Quando Jesus chorou mostrou o sentir do coração de Deus, porque Jesus nos mostrou como é Deus. Ele disse: “Quem me viu a mim, viu o Pai” (Jo.14:9). E João diz dele: “Ninguém jamais viu a Deus; o Filho unigênito, que está no seio do Pai, esse o deu a conhecer” (Jo. 1:18). A dor do homem não lhe é indiferente, mas é também a sua dor.
O apóstolo Paulo fala em Colossenses das “aflições de Cristo por seu corpo, que é a igreja” (1:24). Essas aflições podem ser devidas sem dúvida, a nossa teimosia, e as nossas muitas rebeldias, mas também se devem certamente às nossas dores.

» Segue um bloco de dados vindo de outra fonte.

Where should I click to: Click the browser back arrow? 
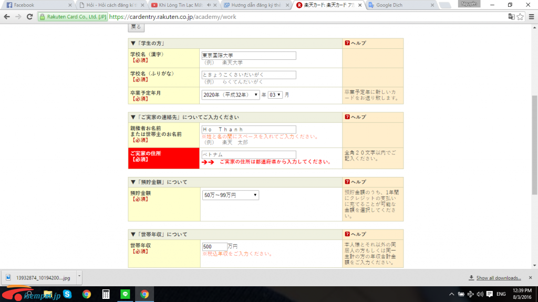(7, 16)
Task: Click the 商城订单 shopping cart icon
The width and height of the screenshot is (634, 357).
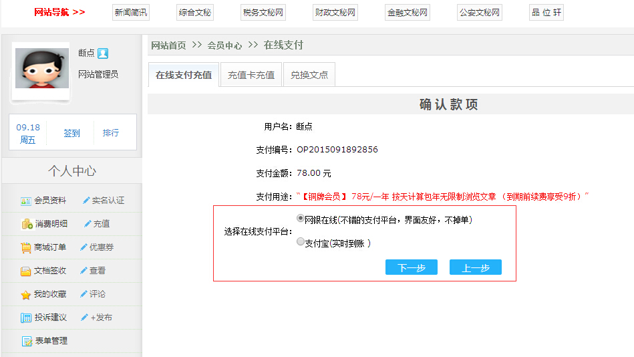Action: [x=26, y=247]
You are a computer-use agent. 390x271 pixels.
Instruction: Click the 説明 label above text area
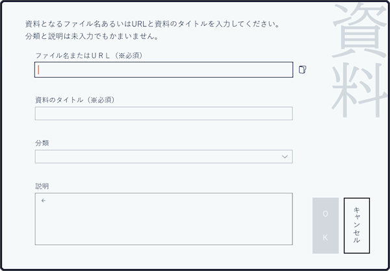click(x=42, y=186)
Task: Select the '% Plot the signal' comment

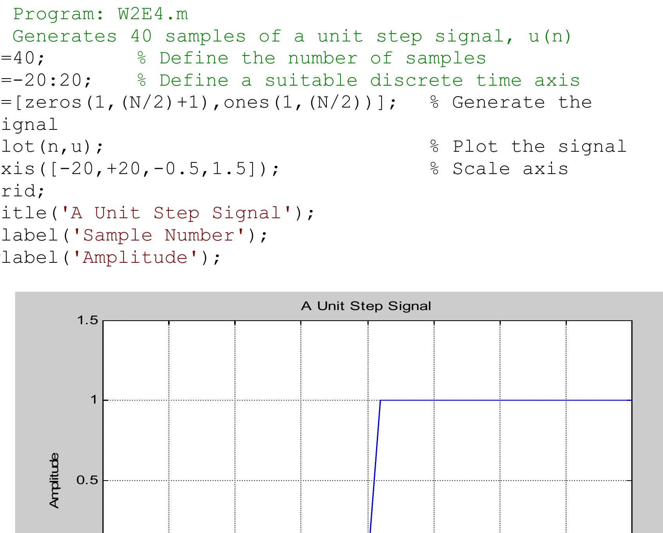Action: pyautogui.click(x=528, y=147)
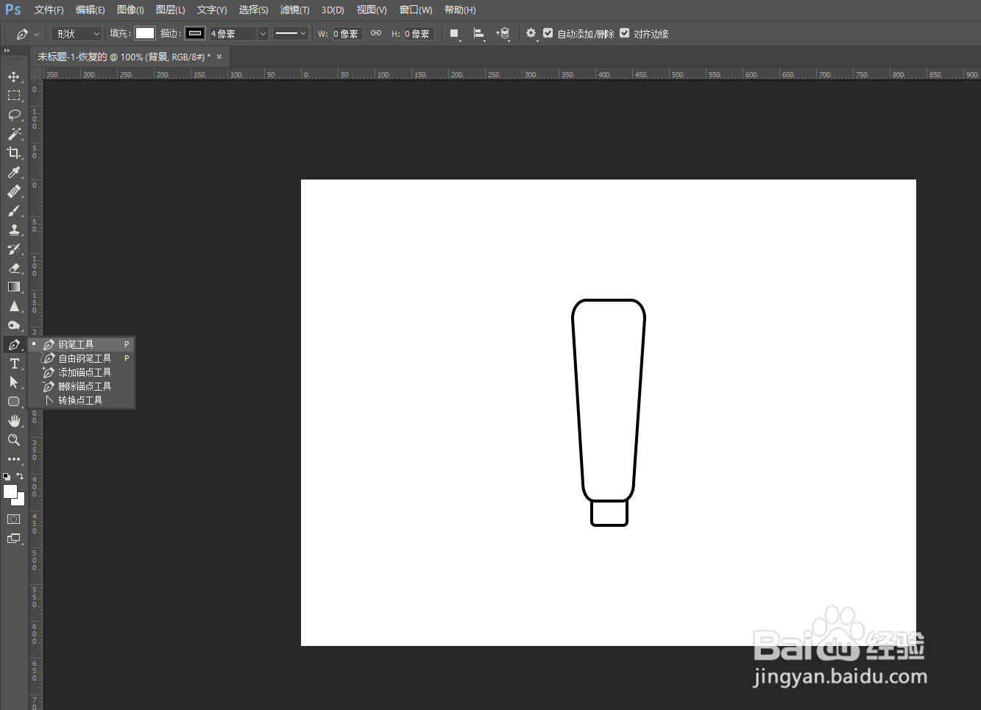Screen dimensions: 981x710
Task: Open the stroke width 4 像素 dropdown
Action: pos(238,34)
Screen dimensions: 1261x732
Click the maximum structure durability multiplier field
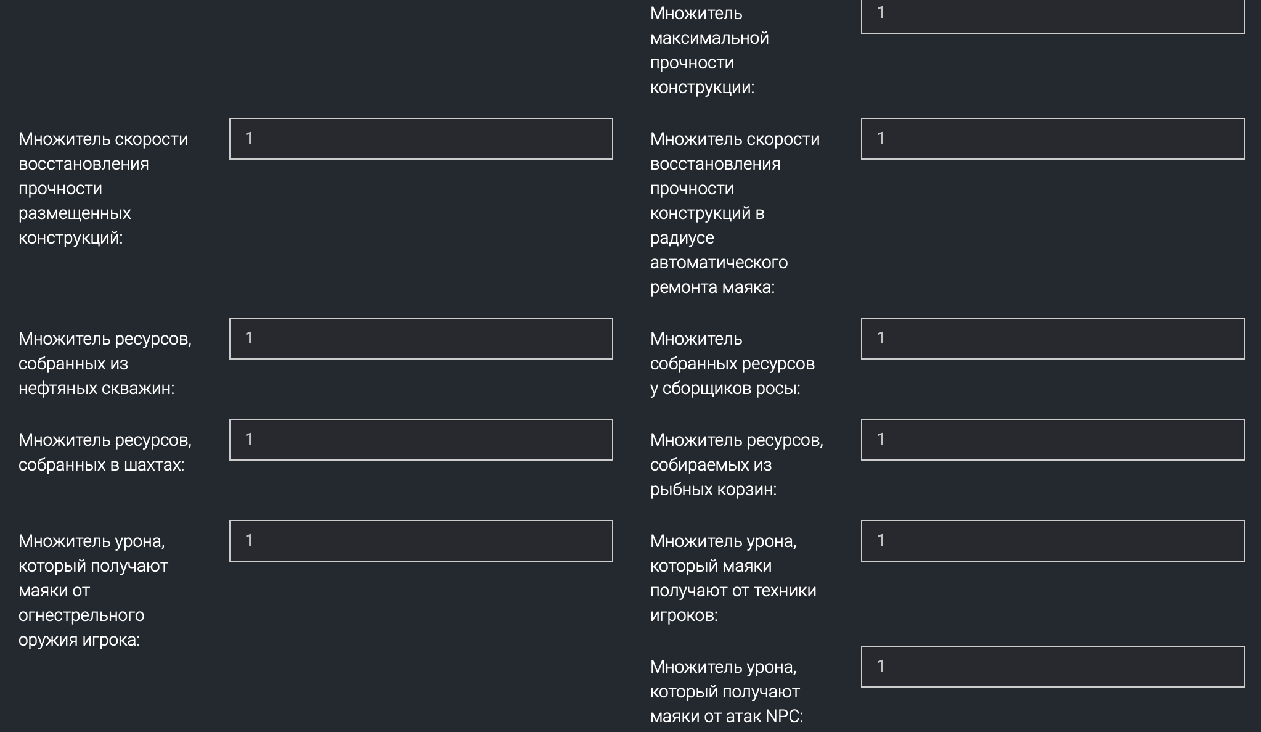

Ontem ele se uniu ao pranto das suas amigas de Betânia, hoje se une a seu pranto e ao meu. O profeta dizia: “Em toda angústia deles ele foi angustiado”. Nós podemos dizer, com confiança: “Em todas as nossas lágrimas ele mistura as suas”. Por isso o apóstolo, interessado sempre em nos levar a semelhança com Cristo, nos diz: “Chorar com os que choram” (Rom. 12:15).Porque ele não permanece indiferente diante das nossas lágrimas, ele quer que nós compartilhemos as dos nossos irmãos.
A dor do coração de Deus tem muitas expressões: juízo para aqueles que persistem em pecar e não querem ouvir as advertências de Deus, e consolo para os seus filhos em seus sofrimentos. Em que lado você está?